A. Genotype and phenotype of patients with mutations in ATXN10 and TCTN2. Bx, Biopsy compatible with NPHP; MTS, “molar tooth sign”; NAD, nothing abnormal detected; N/A, clinical data not available. B. RT-PCR was performed in Joubert syndrome patient A1443 using cDNA primers to exons 7 and 14 of TCTN2. Sequencing revealed an in-frame skipping of exon 11. C. MRI images (T1) of Joubert syndrome patients MR20-3 and UW95-3 showing the molar tooth sign (MTS).

Figure 6. Tctn2 is required for ciliogenesis and Hh signaling transduction (see also Figure S7)

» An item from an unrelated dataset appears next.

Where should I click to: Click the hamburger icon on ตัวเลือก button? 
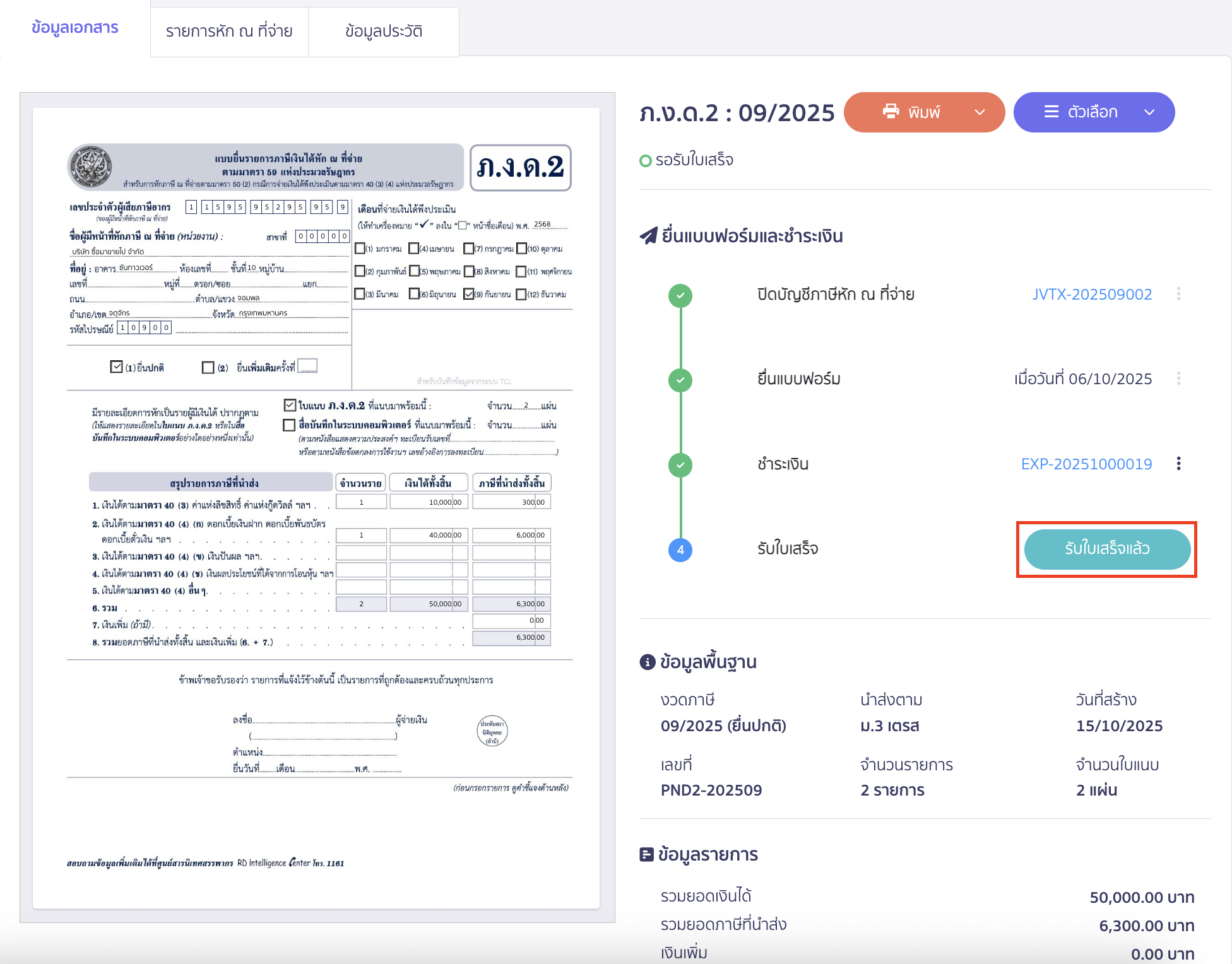pos(1051,112)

A. E13.5 Tctn2-/- embryos on a mixed 129/Bl6 background have fully penetrant cranial exencephaly. On a Bl6 background, E13.5 Tctn2-/- embryos display (B.) microphthalmia (arrow) and (C.) single hindlimb preaxial polydactyly, either bilaterally or unilaterally (asterisk). D. Hematoxylin and eosin staining of E14.5 Tctn2-/- embryos reveals ventricular septal defects (black arrow) and (E.) laterality defects as evidenced by randomized stomach situs. F. Mouse embryonic fibroblasts (MEFs) derived from E12.5 Tctn2+/- embryos are ciliated, whereas Tctn2-/- embryo-derived MEFs rarely generate cilia. Acetylated tubulin (green) marks cilia, Ninein (red) marks basal bodies and centrosomes, DAPI (blue) marks nuclei. G. Immunofluorescent detection of Arl13b (red) in E9.5 transverse neural tube sections indicates that Tctn2-/- embryos display few and abnormal cilia. H. Tctn2 is required for patterning of the ventral neural tube. Immunofluorescence of E9.5 transverse sections between the heart and hind limb stained for Pax6 in red and, in green, FoxA2, Nkx2.2, Islet1/2 or Pax3. I. Levels of the Hh transcriptional targets Gli1 and Ptc1 were assessed by qPCR in MEFs derived from E12.5 Tctn2+/+ and Tctn2-/- littermate embryos stimulated with DMSO (vehicle) or Smoothened agonist (SAG) for 18 hours. Tctn2+/+ MEFs upregulate Gli1 and Ptc1 20-25 fold following SAG addition, whereas Tctn2-/- MEFs are unresponsive. Experiments were performed three times in triplicate and values normalized to β-actin and presented as relative levels +/- SEM. *** p < 0.001 (student's t test). J. Lysates from E13.5 Tctn2+/+ and Tctn2-/- littermate embryos immunoblotted for Gli3. In wild-type embryos, the majority of Gli3 is processed into a truncated repressor form (R). Tctn2 mutants have increased levels of unprocessed full-length (FL) Gli3.

Figure 7. A Model for the NPHP-Joubert-Meckel-Gruber Network

Three interacting modules link centrosomal proteins to apical organization and to a Hedgehog regulatory network.